# Problem
Read the data below. Then repeat all of it exactly.

# Stored items

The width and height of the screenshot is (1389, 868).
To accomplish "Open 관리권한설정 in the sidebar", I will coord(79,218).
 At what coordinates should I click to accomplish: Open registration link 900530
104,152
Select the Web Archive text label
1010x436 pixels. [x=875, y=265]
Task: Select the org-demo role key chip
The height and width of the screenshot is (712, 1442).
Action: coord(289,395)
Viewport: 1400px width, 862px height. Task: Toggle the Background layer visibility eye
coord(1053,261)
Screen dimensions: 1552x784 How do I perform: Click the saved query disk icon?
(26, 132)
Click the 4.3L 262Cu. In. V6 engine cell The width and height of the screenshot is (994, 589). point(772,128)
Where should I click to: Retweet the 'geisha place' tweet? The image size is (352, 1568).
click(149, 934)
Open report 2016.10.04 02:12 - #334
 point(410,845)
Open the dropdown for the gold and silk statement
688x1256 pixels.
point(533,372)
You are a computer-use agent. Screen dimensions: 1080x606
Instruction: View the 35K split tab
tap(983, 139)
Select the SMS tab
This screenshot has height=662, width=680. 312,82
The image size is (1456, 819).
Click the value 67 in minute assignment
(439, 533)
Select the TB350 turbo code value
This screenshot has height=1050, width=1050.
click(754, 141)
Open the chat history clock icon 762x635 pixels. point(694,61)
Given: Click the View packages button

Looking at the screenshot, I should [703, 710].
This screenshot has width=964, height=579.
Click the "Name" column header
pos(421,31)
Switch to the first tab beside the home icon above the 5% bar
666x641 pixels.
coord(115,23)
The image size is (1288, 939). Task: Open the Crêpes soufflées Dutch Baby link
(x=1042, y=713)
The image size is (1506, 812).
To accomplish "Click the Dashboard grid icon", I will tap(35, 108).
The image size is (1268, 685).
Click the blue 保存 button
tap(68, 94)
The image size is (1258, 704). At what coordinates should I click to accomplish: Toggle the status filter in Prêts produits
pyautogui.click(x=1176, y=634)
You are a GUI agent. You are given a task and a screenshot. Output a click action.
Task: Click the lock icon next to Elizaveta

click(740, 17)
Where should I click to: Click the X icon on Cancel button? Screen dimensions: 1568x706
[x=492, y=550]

# Response
The width and height of the screenshot is (1389, 868).
To accomplish "Open 관리권한설정 in the sidebar", I will coord(79,218).
 At what coordinates should I click to accomplish: Open registration link 900530
104,152
Select the Web Archive text label
1010x436 pixels. [x=875, y=265]
Task: Select the org-demo role key chip
The height and width of the screenshot is (712, 1442).
Action: coord(289,395)
Viewport: 1400px width, 862px height. Task: Toggle the Background layer visibility eye
coord(1053,261)
Screen dimensions: 1552x784 How do I perform: Click the saved query disk icon?
(26, 132)
Click the 4.3L 262Cu. In. V6 engine cell The width and height of the screenshot is (994, 589). point(772,128)
Where should I click to: Retweet the 'geisha place' tweet? The image size is (352, 1568).
click(149, 934)
Open report 2016.10.04 02:12 - #334
 point(410,845)
Open the dropdown for the gold and silk statement
688x1256 pixels.
point(533,372)
You are a computer-use agent. Screen dimensions: 1080x606
Instruction: View the 35K split tab
tap(983, 139)
Select the SMS tab
This screenshot has height=662, width=680. 312,82
The image size is (1456, 819).
Click the value 67 in minute assignment
(439, 533)
Select the TB350 turbo code value
This screenshot has height=1050, width=1050.
click(754, 141)
Open the chat history clock icon 762x635 pixels. point(694,61)
Given: Click the View packages button

Looking at the screenshot, I should [703, 710].
This screenshot has width=964, height=579.
Click the "Name" column header
pos(421,31)
Switch to the first tab beside the home icon above the 5% bar
666x641 pixels.
coord(115,23)
The image size is (1288, 939). Task: Open the Crêpes soufflées Dutch Baby link
(x=1042, y=713)
The image size is (1506, 812).
To accomplish "Click the Dashboard grid icon", I will tap(35, 108).
The image size is (1268, 685).
Click the blue 保存 button
tap(68, 94)
The image size is (1258, 704). At what coordinates should I click to accomplish: Toggle the status filter in Prêts produits
pyautogui.click(x=1176, y=634)
You are a GUI agent. You are given a task and a screenshot. Output a click action.
Task: Click the lock icon next to Elizaveta

click(740, 17)
Where should I click to: Click the X icon on Cancel button? Screen dimensions: 1568x706
[x=492, y=550]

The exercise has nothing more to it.